━━━ MATERIAL PROVIDED

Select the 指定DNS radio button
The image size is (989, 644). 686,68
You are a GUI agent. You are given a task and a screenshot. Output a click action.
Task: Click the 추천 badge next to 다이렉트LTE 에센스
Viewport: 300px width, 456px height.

━━━━━━

# WHAT NEEDS TO BE DONE:
Restate the data word for word.

# YOUR SOLUTION:
Select the 指定DNS radio button
The image size is (989, 644). 686,68
You are a GUI agent. You are given a task and a screenshot. Output a click action.
Task: Click the 추천 badge next to 다이렉트LTE 에센스
Viewport: 300px width, 456px height.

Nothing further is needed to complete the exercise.